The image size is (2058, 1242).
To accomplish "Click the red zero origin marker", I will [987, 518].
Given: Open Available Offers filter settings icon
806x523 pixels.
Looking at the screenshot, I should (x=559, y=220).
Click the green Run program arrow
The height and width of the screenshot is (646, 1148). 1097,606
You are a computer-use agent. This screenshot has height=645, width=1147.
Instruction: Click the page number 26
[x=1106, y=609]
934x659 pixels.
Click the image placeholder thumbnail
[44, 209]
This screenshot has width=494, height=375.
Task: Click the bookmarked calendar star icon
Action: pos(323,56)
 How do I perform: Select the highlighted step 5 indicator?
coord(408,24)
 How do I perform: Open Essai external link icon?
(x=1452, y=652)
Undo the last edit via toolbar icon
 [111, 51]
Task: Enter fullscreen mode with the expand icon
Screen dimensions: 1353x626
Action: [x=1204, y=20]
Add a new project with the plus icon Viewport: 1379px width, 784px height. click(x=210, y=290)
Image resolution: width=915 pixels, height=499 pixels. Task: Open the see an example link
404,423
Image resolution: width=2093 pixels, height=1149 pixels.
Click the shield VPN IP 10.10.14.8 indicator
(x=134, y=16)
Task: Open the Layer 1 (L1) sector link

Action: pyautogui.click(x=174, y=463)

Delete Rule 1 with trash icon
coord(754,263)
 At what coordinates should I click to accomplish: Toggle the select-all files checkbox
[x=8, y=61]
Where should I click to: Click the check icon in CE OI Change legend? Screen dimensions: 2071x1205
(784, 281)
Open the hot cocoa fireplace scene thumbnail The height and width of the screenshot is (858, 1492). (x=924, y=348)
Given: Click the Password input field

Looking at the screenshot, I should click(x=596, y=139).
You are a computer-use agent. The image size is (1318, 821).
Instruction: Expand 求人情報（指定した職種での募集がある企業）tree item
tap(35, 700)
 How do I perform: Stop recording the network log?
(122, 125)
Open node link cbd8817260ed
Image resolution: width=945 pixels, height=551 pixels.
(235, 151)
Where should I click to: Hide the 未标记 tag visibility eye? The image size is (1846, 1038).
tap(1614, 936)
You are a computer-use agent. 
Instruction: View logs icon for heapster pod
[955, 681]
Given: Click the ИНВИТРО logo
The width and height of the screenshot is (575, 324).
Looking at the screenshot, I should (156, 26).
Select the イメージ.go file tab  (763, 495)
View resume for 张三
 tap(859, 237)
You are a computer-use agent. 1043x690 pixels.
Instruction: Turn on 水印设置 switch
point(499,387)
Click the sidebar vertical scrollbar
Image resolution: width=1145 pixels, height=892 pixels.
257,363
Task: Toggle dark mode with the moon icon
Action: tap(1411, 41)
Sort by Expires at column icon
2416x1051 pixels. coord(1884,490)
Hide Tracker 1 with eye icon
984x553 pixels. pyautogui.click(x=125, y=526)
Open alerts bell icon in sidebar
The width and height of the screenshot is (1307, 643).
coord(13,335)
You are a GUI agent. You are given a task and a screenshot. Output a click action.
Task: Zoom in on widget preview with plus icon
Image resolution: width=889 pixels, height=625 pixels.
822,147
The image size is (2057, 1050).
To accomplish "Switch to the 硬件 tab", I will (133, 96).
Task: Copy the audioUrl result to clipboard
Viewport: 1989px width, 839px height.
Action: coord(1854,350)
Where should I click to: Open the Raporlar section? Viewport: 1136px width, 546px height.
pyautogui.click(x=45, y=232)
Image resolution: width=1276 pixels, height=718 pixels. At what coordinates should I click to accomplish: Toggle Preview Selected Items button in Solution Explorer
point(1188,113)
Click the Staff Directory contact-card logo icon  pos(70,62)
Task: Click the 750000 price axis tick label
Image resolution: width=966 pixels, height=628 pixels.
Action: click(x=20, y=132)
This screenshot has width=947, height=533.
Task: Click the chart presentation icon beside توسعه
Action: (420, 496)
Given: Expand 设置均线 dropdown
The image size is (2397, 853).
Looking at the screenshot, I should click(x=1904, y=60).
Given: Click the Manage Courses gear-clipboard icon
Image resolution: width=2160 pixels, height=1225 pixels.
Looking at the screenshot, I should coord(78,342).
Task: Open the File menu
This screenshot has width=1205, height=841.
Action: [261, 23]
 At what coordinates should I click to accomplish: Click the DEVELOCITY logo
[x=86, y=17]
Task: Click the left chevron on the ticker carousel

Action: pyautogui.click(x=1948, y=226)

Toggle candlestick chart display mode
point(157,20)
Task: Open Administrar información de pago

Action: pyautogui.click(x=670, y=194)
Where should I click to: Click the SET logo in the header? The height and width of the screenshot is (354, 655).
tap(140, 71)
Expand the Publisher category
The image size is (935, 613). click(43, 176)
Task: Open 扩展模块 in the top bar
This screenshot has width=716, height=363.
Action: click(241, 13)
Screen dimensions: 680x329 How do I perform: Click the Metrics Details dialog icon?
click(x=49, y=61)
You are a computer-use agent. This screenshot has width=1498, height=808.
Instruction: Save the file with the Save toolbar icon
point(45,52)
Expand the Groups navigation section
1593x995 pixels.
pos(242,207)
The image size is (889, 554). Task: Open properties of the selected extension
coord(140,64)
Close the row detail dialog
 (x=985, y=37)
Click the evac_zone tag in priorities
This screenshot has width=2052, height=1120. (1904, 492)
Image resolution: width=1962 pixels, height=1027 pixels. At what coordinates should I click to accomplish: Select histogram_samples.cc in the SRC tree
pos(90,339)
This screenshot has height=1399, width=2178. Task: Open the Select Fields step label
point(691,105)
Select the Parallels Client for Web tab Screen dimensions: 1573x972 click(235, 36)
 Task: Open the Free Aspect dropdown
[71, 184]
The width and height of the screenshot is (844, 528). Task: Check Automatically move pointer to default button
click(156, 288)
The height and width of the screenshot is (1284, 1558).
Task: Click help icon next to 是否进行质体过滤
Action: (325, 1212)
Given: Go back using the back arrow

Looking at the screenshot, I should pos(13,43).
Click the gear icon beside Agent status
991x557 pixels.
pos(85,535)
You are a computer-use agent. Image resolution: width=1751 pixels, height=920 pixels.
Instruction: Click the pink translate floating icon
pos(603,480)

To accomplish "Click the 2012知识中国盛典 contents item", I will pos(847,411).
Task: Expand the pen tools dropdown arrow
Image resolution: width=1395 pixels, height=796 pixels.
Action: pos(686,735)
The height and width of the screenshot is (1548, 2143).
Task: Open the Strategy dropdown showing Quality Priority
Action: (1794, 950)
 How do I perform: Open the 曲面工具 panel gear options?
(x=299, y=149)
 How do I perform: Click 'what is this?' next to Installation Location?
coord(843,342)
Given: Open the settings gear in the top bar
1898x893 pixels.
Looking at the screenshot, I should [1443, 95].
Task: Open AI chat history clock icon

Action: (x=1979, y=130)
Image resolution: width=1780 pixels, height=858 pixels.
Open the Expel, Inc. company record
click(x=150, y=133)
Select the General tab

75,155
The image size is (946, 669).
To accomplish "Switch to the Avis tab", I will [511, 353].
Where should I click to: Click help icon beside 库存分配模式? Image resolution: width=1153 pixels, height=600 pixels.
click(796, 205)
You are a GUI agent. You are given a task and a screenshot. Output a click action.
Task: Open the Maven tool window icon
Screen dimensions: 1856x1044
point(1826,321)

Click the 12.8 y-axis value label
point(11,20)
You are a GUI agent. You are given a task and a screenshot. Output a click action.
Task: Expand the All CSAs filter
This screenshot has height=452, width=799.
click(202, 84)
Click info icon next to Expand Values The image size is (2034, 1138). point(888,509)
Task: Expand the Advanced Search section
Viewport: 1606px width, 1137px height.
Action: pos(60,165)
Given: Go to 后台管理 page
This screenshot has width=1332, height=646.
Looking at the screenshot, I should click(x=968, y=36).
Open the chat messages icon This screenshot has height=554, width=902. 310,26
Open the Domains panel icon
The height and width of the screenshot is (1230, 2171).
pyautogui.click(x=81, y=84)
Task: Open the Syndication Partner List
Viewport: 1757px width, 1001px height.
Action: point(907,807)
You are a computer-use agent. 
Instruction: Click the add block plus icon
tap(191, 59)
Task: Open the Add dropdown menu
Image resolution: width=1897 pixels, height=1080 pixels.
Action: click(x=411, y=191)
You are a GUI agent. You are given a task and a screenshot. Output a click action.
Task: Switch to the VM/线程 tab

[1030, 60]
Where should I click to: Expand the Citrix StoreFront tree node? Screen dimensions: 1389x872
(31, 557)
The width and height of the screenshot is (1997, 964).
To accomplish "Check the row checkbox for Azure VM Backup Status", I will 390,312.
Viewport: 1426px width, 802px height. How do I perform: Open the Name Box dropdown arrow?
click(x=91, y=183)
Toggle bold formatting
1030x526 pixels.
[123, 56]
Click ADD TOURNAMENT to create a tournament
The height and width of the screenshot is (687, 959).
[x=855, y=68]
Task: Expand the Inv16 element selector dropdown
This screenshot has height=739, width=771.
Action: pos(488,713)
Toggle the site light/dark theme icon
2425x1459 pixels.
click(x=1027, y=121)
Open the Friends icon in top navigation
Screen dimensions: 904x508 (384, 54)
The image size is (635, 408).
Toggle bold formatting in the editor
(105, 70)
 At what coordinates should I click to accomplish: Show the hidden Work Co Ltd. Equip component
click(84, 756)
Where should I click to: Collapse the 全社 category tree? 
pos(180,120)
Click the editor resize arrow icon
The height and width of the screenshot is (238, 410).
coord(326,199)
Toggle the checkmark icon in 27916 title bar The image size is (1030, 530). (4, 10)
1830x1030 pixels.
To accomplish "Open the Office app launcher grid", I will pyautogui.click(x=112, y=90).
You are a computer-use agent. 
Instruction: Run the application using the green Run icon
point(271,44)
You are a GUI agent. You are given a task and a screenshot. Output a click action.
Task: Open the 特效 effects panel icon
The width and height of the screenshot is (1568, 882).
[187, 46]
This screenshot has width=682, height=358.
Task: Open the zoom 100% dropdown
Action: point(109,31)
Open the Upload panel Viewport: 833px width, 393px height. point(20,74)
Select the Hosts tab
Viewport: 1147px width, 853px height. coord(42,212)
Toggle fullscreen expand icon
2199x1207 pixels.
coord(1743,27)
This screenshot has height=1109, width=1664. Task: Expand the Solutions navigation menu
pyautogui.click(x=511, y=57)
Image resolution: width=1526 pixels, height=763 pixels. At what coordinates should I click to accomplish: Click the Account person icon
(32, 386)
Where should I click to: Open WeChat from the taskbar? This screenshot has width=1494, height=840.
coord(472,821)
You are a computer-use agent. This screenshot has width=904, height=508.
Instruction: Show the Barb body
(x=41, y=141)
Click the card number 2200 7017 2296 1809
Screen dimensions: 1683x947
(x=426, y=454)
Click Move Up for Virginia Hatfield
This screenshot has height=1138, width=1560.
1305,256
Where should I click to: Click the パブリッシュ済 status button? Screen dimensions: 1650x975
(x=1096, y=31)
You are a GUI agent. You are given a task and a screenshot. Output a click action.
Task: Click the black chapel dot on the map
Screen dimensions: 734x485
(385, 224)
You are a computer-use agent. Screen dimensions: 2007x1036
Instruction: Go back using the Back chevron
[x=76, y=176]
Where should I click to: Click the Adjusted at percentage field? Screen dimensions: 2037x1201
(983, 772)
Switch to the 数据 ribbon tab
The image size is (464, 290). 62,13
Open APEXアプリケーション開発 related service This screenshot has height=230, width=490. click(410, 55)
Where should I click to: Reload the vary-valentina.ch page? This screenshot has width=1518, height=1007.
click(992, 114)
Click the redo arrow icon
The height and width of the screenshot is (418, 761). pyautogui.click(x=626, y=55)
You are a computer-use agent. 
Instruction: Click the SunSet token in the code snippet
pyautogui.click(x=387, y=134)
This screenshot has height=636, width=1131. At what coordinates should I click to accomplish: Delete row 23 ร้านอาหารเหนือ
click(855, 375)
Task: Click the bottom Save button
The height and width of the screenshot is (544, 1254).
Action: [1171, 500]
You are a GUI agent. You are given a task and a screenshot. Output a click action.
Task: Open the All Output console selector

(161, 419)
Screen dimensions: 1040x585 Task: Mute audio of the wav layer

────────

■ YOUR TASK:
Find the count of lines in the data above where the string "filter" occurs. Provide that number alone.

■ WRITTEN ANSWER:
2